Writes a Unicode String as a UTF8 encoded text file.

Uses writeFileAtomic, so provides the same guarantees.

normaliseLineEndings :: String -> String Source #

Fix different systems silly line ending conventions

BOM

startsWithBOM :: String -> Bool Source #

Whether BOM is at the beginning of the input

fileHasBOM :: FilePath -> NoCallStackIO Bool Source #

Check whether a file has Unicode byte order mark (BOM).

ignoreBOM :: String -> String Source #

Ignore a Unicode byte order mark (BOM) at the beginning of the input

generic utils

dropWhileEndLE :: (a -> Bool) -> [a] -> [a] Source #

dropWhileEndLE p is equivalent to reverse . dropWhile p . reverse, but quite a bit faster. The difference between "Data.List.dropWhileEnd" and this version is that the one in Data.List is strict in elements, but spine-lazy, while this one is spine-strict but lazy in elements. That's what LE stands for - "lazy in elements".

Example:

> tail $ Data.List.dropWhileEnd (<3) [undefined, 5, 4, 3, 2, 1]
*** Exception: Prelude.undefined
> tail $ dropWhileEndLE (<3) [undefined, 5, 4, 3, 2, 1]
[5,4,3]
> take 3 $ Data.List.dropWhileEnd (<3) [5, 4, 3, 2, 1, undefined]
[5,4,3]
> take 3 $ dropWhileEndLE (<3) [5, 4, 3, 2, 1, undefined]
*** Exception: Prelude.undefined

takeWhileEndLE :: (a -> Bool) -> [a] -> [a] Source #

takeWhileEndLE p is equivalent to reverse . takeWhile p . reverse, but is usually faster (as well as being easier to read).

equating :: Eq a => (b -> a) -> b -> b -> Bool Source #

comparing :: Ord a => (b -> a) -> b -> b -> Ordering Source #

comparing p x y = compare (p x) (p y)

Useful combinator for use in conjunction with the xxxBy family of functions from Data.List, for example:

  ... sortBy (comparing fst) ...

isInfixOf :: Eq a => [a] -> [a] -> Bool Source #

The isInfixOf function takes two lists and returns True iff the first list is contained, wholly and intact, anywhere within the second.

Example:

isInfixOf "Haskell" "I really like Haskell." == True
isInfixOf "Ial" "I really like Haskell." == False

intercalate :: [a] -> [[a]] -> [a] Source #

intercalate xs xss is equivalent to (concat (intersperse xs xss)). It inserts the list xs in between the lists in xss and concatenates the result.

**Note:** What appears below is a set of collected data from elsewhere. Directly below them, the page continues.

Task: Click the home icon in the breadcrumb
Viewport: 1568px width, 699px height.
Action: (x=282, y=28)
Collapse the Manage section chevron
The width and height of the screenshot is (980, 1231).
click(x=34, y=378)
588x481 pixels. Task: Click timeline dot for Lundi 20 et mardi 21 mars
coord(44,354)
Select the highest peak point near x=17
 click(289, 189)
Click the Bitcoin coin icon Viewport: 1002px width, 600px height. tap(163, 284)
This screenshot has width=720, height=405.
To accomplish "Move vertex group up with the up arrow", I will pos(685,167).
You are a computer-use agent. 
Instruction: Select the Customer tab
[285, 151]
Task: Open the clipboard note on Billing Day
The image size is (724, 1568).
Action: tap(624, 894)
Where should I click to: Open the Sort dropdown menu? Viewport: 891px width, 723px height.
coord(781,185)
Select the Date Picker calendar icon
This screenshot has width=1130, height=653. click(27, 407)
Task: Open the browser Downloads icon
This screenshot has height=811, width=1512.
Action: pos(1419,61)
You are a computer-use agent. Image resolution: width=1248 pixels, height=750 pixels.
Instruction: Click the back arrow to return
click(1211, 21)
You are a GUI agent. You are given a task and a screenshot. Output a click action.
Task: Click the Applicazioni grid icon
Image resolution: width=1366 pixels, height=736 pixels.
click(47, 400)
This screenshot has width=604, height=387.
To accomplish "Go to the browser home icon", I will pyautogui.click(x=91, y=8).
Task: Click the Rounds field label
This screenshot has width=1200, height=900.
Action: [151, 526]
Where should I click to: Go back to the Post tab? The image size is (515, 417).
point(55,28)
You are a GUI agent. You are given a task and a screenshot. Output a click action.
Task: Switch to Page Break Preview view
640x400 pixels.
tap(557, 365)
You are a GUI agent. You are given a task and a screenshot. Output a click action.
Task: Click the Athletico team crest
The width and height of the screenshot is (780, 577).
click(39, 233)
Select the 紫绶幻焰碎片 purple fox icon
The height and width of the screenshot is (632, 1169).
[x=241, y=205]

listUnion :: Ord a => [a] -> [a] -> [a] Source #

Like "Data.List.union", but has O(n log n) complexity instead of O(n^2).

listUnionRight :: Ord a => [a] -> [a] -> [a] Source #

A right-biased version of listUnion.

Example:

> listUnion [1,2,3,4,3] [2,1,1]
[1,2,3,4,3]
> listUnionRight [1,2,3,4,3] [2,1,1]
[4,3,2,1,1]

ordNub :: Ord a => [a] -> [a] Source #

Like nub, but has O(n log n) complexity instead of O(n^2). Code for ordNub and listUnion taken from Niklas Hambüchen's ordnub package.

ordNubBy :: Ord b => (a -> b) -> [a] -> [a] Source #

Like ordNub and nubBy. Selects a key for each element and takes the nub based on that key.

ordNubRight :: Ord a => [a] -> [a] Source #

A right-biased version of ordNub.

Example:

> ordNub [1,2,1]
[1,2]
> ordNubRight [1,2,1]
[2,1]

safeTail :: [a] -> [a] Source #

A total variant of tail.

wrapText :: String -> String Source #

Wraps text to the default line width. Existing newlines are preserved.

wrapLine :: Int -> [String] -> [[String]] Source #

Wraps a list of words to a list of lines of words of a particular width.

FilePath stuff

isAbsoluteOnAnyPlatform :: FilePath -> Bool Source #

isAbsoluteOnAnyPlatform and isRelativeOnAnyPlatform are like isAbsolute and isRelative but have platform independent heuristics. The System.FilePath exists in two versions, Windows and Posix. The two versions don't agree on what is a relative path and we don't know if we're given Windows or Posix paths. This results in false positives when running on Posix and inspecting Windows paths, like the hackage server does. System.FilePath.Posix.isAbsolute "C:\hello" == False System.FilePath.Windows.isAbsolute "/hello" == False This means that we would treat paths that start with "/" to be absolute. On Posix they are indeed absolute, while on Windows they are not.

The portable versions should be used when we might deal with paths that are from another OS than the host OS. For example, the Hackage Server deals with both Windows and Posix paths while performing the PackageDescription checks. In contrast, when we run 'cabal configure' we do expect the paths to be correct for our OS and we should not have to use the platform independent heuristics.